→ **Data shown**
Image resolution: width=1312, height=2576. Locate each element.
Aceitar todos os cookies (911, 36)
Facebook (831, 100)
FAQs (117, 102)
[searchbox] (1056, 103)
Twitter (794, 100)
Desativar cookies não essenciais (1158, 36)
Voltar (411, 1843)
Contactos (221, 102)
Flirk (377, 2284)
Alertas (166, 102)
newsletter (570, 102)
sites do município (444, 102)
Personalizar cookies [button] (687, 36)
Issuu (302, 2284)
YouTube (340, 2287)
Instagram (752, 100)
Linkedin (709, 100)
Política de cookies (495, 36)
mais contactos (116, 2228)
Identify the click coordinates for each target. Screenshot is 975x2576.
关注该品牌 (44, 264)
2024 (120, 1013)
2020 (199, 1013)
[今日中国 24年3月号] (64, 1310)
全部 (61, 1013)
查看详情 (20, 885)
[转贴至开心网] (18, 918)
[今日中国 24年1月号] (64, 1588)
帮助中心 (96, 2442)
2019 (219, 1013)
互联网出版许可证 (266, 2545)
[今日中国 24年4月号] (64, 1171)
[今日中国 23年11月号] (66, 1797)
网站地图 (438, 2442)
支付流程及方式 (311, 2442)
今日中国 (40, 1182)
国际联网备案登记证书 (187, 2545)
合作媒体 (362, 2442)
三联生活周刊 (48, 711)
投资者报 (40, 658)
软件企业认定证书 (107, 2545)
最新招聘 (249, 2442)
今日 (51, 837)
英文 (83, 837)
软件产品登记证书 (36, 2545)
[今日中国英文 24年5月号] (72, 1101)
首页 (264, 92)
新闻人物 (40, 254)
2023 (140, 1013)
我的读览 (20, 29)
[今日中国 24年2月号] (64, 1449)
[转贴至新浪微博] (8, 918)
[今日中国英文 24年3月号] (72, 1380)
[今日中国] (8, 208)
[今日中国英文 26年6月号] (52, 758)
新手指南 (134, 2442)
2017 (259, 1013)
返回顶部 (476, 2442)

→ **What is needed**
Extract the lines of the preceding material that run from the line with "Flirk (377, 2284)" through the line with "[今日中国] (8, 208)", inclusive, reproducing them exactly and adding nothing.

→ **Task output**
Flirk (377, 2284)
Alertas (166, 102)
newsletter (570, 102)
sites do município (444, 102)
Personalizar cookies [button] (687, 36)
Issuu (302, 2284)
YouTube (340, 2287)
Instagram (752, 100)
Linkedin (709, 100)
Política de cookies (495, 36)
mais contactos (116, 2228)
Identify the click coordinates for each target. Screenshot is 975x2576.
关注该品牌 (44, 264)
2024 (120, 1013)
2020 (199, 1013)
[今日中国 24年3月号] (64, 1310)
全部 (61, 1013)
查看详情 (20, 885)
[转贴至开心网] (18, 918)
[今日中国 24年1月号] (64, 1588)
帮助中心 (96, 2442)
2019 (219, 1013)
互联网出版许可证 (266, 2545)
[今日中国 24年4月号] (64, 1171)
[今日中国 23年11月号] (66, 1797)
网站地图 (438, 2442)
支付流程及方式 (311, 2442)
今日中国 (40, 1182)
国际联网备案登记证书 (187, 2545)
合作媒体 (362, 2442)
三联生活周刊 (48, 711)
投资者报 (40, 658)
软件企业认定证书 (107, 2545)
最新招聘 (249, 2442)
今日 (51, 837)
英文 (83, 837)
软件产品登记证书 (36, 2545)
[今日中国英文 24年5月号] (72, 1101)
首页 (264, 92)
新闻人物 (40, 254)
2023 (140, 1013)
我的读览 (20, 29)
[今日中国 24年2月号] (64, 1449)
[转贴至新浪微博] (8, 918)
[今日中国英文 24年3月号] (72, 1380)
[今日中国] (8, 208)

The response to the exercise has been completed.